If the government focused on solving the homeless crisis, it wouldn’t go down well with voters. That’s why they leave it for the charity sector to deal with.

Without solving the root causes of homelessness and making sure people have the appropriate support from the welfare state to ensure they do not end up on the streets, homelessness will remain a reality. And homeless charities like Shelter will never close their doors because there will always be homeless people walking through them.

If governments cared about all social problems, they would provide the necessary funding and create policies to solve them.

It has to be said that not every social problem can be ‘solved’. Many diseases, such as cancer, require ongoing funding to find a cure.

But the government can solve a social issue like homelessness. That it persists is not the individual’s fault; it exists because the homeless are not offered the necessary support from the welfare state.


While charities provide a vital social service, they have to raise revenue through fundraising. Charities rely on the goodwill of society to provide the funds to help them support the social cause.

An issue is that because the sector is so heavily reliant on fundraising, if the charity does not meet its fundraising target, it creates a shortfall in its budget.

The Coronavirus pandemic has dramatically impacted the ability of UK charities to raise funds in traditional ways, leaving them with a £500 million shortfall.

If the charity can’t raise the appropriate funds, they won’t be able to provide the proper support for those in need, who will end up suffering.

The fact charities have to rely on the goodwill of the general public in the first place should be questioned. People donate willingly, of course, out of the kindness of their hearts.

But from a different perspective, if a charity is helping to solve a social problem the government feels is outside of its remit, fundraising is a subversive tax.
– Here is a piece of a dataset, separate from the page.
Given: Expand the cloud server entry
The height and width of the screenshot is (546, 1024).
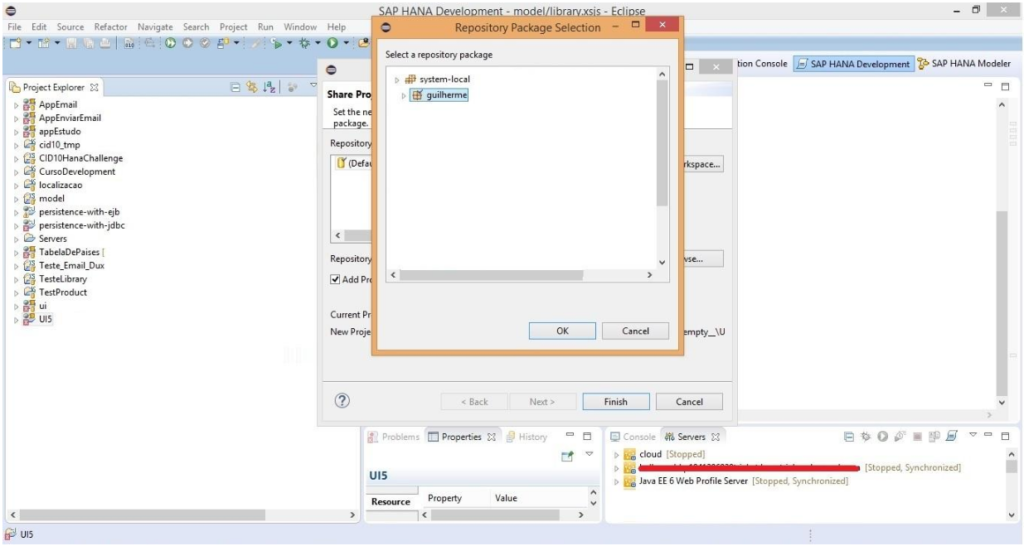Looking at the screenshot, I should coord(617,455).
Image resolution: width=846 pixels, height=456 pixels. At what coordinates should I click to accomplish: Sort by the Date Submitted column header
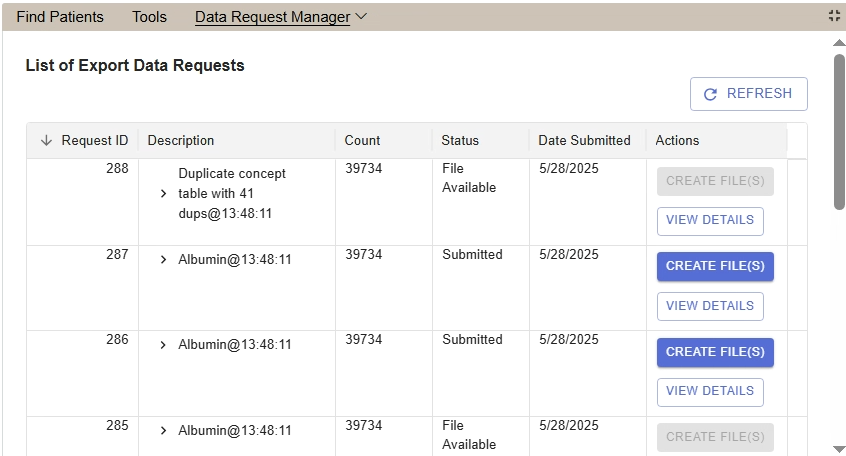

Not everyone gives, but those who do are essentially paying a tax to support sections of society who receive no support from the government.

In supporting vulnerable sections of society, charities do the government’s job for them. The least the government could do is to set up a structure to ensure that all charities receive appropriate funding.

A charity tax

The charity sector has become so embedded in our society; it goes unquestioned. But there are some fundamental problems with how the sector is arranged.

If the government introduced a charity tax, charities would no longer need to expend so much energy on fundraising. The charity would have secure funding and could direct its focus entirely on what matters, supporting the issue they exist to support.

The reality is that the government benefits from things as they are now. The charity sector employs nearly a million people in the UK and generates over £18 billion for the UK economy.

It is a massive sector, so the inconvenient truth from the governments perspective is, first, what is the government’s incentive to shake things up and change anything about the sector? Second, what is their motivation to solve the underlying causes of social issues?

In solving the underlying problems charities support, you would also get rid of the sector which would be undesirable as it would get rid of jobs within the sector, and the large chunk of revenue the sector creates for the economy.

While the underlying causes of social problems remain, the charity sector employs lots of people and generates lots of money for the economy. From the government’s perspective, the charity sector works just fine as it is.

Appropriate support

In many respects, the charity sector is emblematic of broader problems. As a society, we focus on relieving the symptoms of problems rather than focusing on the underlying cause. Because by solving underlying issues, you create an altogether different problem. What to do with all the people whose attention was focused on solving the problem in the first place?

Just because the charity sector has been around for so long does not mean it should not be questioned. The way we do things is counterproductive, yet it continues to go unquestioned because it suits the government for the sector to remain as it is. As long as it goes unquestioned, the government will continue to rely on the charity sector to solve social problems, and the underlying problems will persist.